Capítulo 4 Abra os olhos!

E durante toda aquela noite eles revisaram todos os cálculos, refizeram todas as partes, todas as engrenagens e testaram novamente todos os componentes. E todos funcionavam, apenas quando eram colocados juntos e interligados, é que algo parecia estar errado. E novamente testaram mais uma vez, a eletricidade passava por tudo, estava tudo certo e fielmente igual ao que os japoneses descreveram.

E eles precisavam ser mais rápidos, pois no dia seguinte era terça, o dia que os soldados passariam para entregar as caixas de comida. Mas isso era algo que assustava os outros, para Baumann era apenas mais um a espécie de protocolo. Aqueles dois soldados queriam apenas entregar as caixas e irem embora, e que o doutor Baumann e sua equipe que fossem para o inferno.

E depois de ficarem mais de vinte horas acordados, não chegaram a uma conclusão ou sequer descobriram o que estava acontecendo, não havia uma resposta do porque nada funcionava. E isso os deixava mais frustrados. A coisa mais importante sobre aquilo tudo tomou o pensamento de todos ali. O acordo era simples, ou terminavam o projeto e o faziam funcionar ou iriam ficar presos ali.

- Deveríamos ter construído um carro e dado o fora dessa espelunca - afirma Altman.

- E se estamos do lado Francês? Como iriámos passar a fronteira? - pergunta Falkenberg.

- Do mesmo jeito que aqueles soldados passam - retruca Altman.

- E aí seriamos caçados por todo o país e executados como traidores. O coronel Krüger não iria nos perdoar - afirma Baumann.

Todos ficam em silêncio e voltam as suas pranchetas de cálculos, naquele momento perceberam mais uma vez que a única opção que tinham era terminar logo aquilo, de uma forma ou de outra. E assim fizeram mais uma vez, revisaram tudo de novo, e testaram pela terceira vez. E quase sem coragem nenhuma ligaram novamente a chave no compartimento interno. E não funcionou. Baumann e sua equipe voltaram para e estaca zero, o projeto Saburo não funcionava.

Tudo começa novamente, desmontaram aquele monte de sucata, sim, para eles aquilo não passava de sucata. Deveria ter alguma forma de fazerem que aquela porcaria pudesse pelo menos ligar uma mísera lâmpada. E não restava outro jeito, pela primeira vez tiveram que mentir em um relatório e explicar como que os avanços foram por água abaixo. Mas isso não foi difícil para Baumann, no relatório explicou que a fonte de energia não era suficiente para suportar a carga necessária. E então depois de provarem com argumentos técnicos sólidos solicitaram algo que os faria ganhar alguns meses de vantagem.
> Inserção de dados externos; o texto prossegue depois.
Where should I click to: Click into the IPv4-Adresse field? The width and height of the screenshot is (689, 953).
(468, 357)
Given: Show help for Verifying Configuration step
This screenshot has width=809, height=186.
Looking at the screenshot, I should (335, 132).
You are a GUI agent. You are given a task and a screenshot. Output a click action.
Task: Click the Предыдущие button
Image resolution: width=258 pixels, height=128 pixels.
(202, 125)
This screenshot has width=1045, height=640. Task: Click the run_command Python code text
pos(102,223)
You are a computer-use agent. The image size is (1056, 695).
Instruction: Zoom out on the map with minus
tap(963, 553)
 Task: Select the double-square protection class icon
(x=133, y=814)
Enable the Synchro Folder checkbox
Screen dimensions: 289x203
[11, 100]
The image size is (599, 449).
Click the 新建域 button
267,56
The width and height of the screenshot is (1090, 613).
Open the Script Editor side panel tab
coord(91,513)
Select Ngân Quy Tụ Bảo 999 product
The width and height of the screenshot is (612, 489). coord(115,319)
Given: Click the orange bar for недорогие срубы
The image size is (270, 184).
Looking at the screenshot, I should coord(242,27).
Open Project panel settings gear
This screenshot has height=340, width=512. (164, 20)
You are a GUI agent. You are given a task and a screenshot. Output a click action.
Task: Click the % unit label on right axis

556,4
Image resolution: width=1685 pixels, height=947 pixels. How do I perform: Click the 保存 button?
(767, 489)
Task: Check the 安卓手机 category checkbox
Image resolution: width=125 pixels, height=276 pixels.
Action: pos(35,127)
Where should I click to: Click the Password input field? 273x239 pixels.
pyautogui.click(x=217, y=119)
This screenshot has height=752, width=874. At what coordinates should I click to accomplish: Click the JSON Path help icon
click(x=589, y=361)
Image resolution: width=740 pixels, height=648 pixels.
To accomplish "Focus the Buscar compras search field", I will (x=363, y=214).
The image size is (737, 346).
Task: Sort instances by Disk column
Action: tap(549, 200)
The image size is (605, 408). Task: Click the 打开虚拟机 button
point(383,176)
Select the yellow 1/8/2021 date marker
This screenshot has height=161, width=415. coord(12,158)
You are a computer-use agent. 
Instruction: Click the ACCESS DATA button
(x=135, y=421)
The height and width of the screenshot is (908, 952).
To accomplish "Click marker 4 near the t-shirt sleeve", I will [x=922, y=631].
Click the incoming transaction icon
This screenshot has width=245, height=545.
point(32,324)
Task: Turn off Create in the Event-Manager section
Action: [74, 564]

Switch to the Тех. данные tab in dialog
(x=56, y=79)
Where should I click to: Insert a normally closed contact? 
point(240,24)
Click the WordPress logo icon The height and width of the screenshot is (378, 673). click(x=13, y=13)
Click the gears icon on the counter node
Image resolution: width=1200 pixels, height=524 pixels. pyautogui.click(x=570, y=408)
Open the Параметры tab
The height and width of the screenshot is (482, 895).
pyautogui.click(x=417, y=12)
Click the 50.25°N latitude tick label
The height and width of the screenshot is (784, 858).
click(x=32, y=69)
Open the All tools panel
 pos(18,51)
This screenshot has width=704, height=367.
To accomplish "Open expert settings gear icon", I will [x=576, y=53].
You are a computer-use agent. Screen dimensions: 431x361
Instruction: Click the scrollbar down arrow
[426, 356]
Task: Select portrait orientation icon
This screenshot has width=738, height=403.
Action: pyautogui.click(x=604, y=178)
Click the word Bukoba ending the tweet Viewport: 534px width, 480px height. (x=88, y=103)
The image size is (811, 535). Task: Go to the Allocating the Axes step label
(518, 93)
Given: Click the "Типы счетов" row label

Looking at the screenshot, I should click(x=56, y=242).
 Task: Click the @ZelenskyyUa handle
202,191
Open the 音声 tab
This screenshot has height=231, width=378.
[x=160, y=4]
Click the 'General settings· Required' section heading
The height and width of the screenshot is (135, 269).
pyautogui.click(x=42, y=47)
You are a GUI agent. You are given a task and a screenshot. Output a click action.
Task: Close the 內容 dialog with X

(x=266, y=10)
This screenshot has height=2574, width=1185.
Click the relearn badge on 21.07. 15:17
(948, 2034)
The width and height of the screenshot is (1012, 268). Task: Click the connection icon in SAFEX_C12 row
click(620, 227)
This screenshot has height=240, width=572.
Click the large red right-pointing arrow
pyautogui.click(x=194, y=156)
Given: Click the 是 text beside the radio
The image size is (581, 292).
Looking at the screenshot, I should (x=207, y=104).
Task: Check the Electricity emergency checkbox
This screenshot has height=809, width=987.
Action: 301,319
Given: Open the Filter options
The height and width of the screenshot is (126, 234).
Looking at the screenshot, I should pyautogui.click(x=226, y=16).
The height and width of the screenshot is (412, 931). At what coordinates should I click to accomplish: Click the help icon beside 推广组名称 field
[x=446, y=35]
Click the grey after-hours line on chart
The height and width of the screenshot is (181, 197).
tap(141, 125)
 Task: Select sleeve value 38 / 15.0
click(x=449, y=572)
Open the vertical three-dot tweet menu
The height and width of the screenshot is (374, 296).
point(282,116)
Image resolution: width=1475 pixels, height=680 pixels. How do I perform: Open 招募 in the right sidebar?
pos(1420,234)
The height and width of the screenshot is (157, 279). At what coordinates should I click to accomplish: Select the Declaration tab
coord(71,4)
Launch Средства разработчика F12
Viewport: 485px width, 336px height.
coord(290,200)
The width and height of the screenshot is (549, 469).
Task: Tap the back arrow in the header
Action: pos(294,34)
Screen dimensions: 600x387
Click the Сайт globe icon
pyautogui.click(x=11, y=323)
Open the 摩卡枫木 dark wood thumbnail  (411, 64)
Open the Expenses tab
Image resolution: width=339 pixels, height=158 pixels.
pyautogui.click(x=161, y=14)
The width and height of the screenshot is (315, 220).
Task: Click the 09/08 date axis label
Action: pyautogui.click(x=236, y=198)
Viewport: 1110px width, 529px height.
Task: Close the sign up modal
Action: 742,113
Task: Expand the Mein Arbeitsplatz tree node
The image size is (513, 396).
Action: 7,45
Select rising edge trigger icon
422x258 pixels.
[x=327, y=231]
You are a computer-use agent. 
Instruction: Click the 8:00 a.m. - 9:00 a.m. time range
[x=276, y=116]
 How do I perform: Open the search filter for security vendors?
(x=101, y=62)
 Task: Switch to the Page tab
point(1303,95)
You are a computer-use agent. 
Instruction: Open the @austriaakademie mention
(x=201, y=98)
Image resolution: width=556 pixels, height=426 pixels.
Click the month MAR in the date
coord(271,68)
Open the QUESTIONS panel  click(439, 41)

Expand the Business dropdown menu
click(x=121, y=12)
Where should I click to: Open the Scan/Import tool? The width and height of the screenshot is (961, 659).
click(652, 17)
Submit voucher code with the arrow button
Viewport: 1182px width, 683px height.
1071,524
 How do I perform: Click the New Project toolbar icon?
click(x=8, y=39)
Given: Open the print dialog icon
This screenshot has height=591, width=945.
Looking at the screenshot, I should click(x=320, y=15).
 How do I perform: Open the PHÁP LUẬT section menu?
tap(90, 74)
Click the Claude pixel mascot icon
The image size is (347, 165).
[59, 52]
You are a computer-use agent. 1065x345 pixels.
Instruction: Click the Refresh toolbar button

Precisavam de um conjunto de baterias de ferro-níquel ligadas em conjunto e que fossem menores que uma caixa de biscoitos, pois era o único espaço que tinham.

E a terça-feira a noite chegou, e como sempre os soldados não falaram nada, apenas jogaram a caixa no chão, mas antes de irem embora receberam o envelope de Baumann, pronto, agora eles tinham meses para tentar descobrir o que aconteceu. Naquela semana foram ao topo do prédio várias vezes para tomar sol e não viram nada, ninguém passou pela frente do prédio, tiveram uma semana do que puderam chamar de férias. Mas não durou muito, na terça seguinte os soldados chegaram com uma caixa maior.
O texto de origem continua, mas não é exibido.